## WHAT THE TASK REQUIRES
Reproduce the records below exactly, but only between the lines holding "Prideflame Password (33, 988)" and "October 2019 (26, 2175)", inclusive.

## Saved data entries
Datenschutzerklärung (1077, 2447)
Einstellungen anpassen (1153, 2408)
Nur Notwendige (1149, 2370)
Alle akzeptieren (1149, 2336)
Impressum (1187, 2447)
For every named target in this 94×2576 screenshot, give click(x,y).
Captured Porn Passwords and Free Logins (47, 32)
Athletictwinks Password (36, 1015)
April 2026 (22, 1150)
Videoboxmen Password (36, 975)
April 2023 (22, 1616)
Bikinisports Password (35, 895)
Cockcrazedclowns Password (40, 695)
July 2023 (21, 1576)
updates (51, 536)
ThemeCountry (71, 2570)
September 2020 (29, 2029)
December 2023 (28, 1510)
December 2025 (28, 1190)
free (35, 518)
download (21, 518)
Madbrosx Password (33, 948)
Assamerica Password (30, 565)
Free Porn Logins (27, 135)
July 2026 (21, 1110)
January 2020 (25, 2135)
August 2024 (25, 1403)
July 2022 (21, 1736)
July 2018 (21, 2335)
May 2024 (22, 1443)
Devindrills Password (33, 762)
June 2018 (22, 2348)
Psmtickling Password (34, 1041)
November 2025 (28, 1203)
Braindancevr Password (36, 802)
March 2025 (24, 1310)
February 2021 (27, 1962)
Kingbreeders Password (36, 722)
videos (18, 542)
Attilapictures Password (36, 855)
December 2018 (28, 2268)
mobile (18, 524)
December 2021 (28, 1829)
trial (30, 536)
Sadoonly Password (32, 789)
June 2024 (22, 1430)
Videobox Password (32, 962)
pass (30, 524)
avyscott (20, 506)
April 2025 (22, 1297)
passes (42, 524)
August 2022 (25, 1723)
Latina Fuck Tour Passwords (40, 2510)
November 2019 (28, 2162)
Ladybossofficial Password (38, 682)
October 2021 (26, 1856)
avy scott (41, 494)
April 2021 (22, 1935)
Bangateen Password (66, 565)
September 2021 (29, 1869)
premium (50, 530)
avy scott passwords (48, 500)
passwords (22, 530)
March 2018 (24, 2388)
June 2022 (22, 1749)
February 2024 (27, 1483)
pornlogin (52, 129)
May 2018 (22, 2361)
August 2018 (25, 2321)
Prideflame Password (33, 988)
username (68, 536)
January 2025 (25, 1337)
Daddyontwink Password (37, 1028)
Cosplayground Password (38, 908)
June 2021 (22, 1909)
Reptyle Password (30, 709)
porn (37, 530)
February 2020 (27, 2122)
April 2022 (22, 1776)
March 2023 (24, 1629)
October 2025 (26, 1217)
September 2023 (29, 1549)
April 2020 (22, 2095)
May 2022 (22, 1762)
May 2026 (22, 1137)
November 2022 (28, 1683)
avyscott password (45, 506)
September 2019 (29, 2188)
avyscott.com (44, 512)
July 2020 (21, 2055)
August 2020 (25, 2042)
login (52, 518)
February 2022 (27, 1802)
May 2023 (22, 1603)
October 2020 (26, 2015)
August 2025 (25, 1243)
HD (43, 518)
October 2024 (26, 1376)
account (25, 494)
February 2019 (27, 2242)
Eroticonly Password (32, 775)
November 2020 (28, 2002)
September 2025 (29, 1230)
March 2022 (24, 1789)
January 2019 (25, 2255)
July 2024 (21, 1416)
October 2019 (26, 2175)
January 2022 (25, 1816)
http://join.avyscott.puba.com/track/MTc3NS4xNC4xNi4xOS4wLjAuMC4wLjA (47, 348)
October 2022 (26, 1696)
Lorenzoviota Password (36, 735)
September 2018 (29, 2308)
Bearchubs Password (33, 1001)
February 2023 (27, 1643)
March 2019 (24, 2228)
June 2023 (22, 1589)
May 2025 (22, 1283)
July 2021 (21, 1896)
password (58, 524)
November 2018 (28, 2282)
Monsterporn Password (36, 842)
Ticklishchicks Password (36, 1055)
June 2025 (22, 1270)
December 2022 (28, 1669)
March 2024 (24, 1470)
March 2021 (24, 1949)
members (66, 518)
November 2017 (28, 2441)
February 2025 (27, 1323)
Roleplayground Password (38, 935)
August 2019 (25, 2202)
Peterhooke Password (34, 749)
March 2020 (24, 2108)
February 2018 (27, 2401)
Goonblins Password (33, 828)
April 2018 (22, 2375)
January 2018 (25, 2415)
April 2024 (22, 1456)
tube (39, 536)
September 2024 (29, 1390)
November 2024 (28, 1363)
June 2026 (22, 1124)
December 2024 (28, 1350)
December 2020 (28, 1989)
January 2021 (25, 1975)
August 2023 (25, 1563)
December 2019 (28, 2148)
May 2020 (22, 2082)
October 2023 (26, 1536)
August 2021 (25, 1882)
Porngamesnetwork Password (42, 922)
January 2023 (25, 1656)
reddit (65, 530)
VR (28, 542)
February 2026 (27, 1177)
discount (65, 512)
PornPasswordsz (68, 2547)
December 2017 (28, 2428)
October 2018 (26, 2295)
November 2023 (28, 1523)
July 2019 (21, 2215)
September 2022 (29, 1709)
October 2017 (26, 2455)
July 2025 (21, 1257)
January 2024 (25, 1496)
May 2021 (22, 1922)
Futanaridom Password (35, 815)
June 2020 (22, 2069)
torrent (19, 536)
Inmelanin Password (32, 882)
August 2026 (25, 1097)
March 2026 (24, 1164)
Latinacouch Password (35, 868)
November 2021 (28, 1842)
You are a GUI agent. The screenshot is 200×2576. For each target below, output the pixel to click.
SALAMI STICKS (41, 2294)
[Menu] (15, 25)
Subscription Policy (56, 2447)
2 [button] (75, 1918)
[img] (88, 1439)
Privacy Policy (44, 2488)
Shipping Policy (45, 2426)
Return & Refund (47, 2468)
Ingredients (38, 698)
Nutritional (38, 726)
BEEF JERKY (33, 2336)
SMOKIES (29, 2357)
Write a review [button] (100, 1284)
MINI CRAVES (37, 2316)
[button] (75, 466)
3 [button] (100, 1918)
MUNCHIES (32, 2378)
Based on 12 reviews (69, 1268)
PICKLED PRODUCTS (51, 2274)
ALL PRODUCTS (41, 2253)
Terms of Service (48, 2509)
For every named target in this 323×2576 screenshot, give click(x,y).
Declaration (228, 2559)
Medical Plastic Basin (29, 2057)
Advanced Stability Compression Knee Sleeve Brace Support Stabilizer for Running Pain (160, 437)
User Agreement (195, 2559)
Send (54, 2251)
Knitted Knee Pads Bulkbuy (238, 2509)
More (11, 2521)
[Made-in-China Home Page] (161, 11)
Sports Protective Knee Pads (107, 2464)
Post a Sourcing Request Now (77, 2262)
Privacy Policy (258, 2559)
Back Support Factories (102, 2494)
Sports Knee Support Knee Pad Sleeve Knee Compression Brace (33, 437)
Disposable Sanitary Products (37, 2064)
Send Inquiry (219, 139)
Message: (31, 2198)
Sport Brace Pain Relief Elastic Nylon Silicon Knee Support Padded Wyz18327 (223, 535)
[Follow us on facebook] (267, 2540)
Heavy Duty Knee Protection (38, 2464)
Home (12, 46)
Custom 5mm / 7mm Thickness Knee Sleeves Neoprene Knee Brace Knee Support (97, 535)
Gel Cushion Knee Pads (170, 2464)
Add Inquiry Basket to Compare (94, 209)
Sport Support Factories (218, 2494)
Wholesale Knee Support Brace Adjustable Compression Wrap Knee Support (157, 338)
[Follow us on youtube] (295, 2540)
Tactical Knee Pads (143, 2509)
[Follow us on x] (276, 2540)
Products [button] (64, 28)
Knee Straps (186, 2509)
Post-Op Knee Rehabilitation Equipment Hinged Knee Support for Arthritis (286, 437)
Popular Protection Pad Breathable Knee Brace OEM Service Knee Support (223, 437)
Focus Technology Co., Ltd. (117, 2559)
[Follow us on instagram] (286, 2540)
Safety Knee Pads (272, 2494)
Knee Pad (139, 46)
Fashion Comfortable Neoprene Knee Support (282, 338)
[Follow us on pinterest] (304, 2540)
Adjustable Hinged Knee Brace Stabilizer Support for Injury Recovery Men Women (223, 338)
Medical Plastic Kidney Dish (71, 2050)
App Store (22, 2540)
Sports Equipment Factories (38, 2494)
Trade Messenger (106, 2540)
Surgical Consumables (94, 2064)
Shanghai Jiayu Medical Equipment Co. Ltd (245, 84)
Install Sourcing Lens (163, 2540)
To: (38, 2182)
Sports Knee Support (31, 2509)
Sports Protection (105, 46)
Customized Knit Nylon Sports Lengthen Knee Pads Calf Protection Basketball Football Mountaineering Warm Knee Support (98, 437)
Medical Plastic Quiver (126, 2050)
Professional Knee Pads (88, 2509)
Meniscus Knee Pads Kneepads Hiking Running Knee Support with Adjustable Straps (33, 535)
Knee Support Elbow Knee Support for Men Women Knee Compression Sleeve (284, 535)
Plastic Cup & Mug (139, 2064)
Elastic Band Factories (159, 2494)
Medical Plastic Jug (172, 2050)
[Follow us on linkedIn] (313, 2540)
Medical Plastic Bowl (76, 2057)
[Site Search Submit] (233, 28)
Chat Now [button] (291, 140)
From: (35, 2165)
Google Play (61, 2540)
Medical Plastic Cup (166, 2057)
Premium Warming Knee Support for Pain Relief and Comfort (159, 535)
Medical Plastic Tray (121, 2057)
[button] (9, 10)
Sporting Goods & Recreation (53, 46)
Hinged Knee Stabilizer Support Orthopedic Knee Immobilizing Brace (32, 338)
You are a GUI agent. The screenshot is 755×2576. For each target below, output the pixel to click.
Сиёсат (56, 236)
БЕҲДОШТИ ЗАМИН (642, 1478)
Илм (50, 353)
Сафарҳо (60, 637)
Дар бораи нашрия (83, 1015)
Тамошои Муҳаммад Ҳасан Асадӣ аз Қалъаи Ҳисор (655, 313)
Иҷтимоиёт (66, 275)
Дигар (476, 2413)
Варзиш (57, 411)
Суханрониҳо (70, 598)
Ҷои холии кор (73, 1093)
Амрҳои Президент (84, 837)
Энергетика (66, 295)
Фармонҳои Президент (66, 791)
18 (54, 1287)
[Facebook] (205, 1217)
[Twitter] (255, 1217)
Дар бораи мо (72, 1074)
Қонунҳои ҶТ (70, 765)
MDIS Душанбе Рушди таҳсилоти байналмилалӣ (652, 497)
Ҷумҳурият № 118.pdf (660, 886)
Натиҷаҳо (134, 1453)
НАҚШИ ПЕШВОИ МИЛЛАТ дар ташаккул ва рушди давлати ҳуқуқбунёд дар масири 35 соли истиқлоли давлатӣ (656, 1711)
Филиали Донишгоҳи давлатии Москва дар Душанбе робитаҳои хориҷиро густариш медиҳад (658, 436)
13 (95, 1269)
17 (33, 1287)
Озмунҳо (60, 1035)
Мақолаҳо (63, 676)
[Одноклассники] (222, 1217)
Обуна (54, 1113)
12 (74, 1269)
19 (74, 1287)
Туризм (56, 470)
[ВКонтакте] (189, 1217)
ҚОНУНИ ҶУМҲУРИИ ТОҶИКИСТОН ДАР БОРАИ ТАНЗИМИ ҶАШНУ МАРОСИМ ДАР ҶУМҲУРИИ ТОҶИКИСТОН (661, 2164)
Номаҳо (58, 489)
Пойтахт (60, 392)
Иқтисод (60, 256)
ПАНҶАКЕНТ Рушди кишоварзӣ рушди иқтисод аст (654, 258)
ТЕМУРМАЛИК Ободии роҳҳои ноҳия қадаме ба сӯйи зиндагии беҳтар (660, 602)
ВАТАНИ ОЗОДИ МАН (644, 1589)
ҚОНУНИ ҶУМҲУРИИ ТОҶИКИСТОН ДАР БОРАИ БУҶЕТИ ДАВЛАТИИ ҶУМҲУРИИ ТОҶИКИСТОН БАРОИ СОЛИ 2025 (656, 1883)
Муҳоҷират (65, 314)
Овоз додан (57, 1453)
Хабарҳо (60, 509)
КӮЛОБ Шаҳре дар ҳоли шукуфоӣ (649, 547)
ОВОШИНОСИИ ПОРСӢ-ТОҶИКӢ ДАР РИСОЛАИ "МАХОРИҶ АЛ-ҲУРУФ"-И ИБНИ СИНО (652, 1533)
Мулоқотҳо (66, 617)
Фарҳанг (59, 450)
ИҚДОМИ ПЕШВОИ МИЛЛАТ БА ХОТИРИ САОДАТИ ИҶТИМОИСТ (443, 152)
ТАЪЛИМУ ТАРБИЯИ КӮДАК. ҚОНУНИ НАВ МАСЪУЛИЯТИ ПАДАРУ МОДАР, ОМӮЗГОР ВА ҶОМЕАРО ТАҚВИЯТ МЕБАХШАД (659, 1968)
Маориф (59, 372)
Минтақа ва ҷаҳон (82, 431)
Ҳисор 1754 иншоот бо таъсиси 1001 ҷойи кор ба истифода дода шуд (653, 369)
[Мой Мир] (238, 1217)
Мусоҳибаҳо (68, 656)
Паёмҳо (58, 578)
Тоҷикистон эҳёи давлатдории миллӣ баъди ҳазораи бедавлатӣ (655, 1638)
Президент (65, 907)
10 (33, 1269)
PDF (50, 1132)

## ANSWER SPACE
Prideflame Password (33, 988)
username (68, 536)
January 2025 (25, 1337)
Daddyontwink Password (37, 1028)
Cosplayground Password (38, 908)
June 2021 (22, 1909)
Reptyle Password (30, 709)
porn (37, 530)
February 2020 (27, 2122)
April 2022 (22, 1776)
March 2023 (24, 1629)
October 2025 (26, 1217)
September 2023 (29, 1549)
April 2020 (22, 2095)
May 2022 (22, 1762)
May 2026 (22, 1137)
November 2022 (28, 1683)
avyscott password (45, 506)
September 2019 (29, 2188)
avyscott.com (44, 512)
July 2020 (21, 2055)
August 2020 (25, 2042)
login (52, 518)
February 2022 (27, 1802)
May 2023 (22, 1603)
October 2020 (26, 2015)
August 2025 (25, 1243)
HD (43, 518)
October 2024 (26, 1376)
account (25, 494)
February 2019 (27, 2242)
Eroticonly Password (32, 775)
November 2020 (28, 2002)
September 2025 (29, 1230)
March 2022 (24, 1789)
January 2019 (25, 2255)
July 2024 (21, 1416)
October 2019 (26, 2175)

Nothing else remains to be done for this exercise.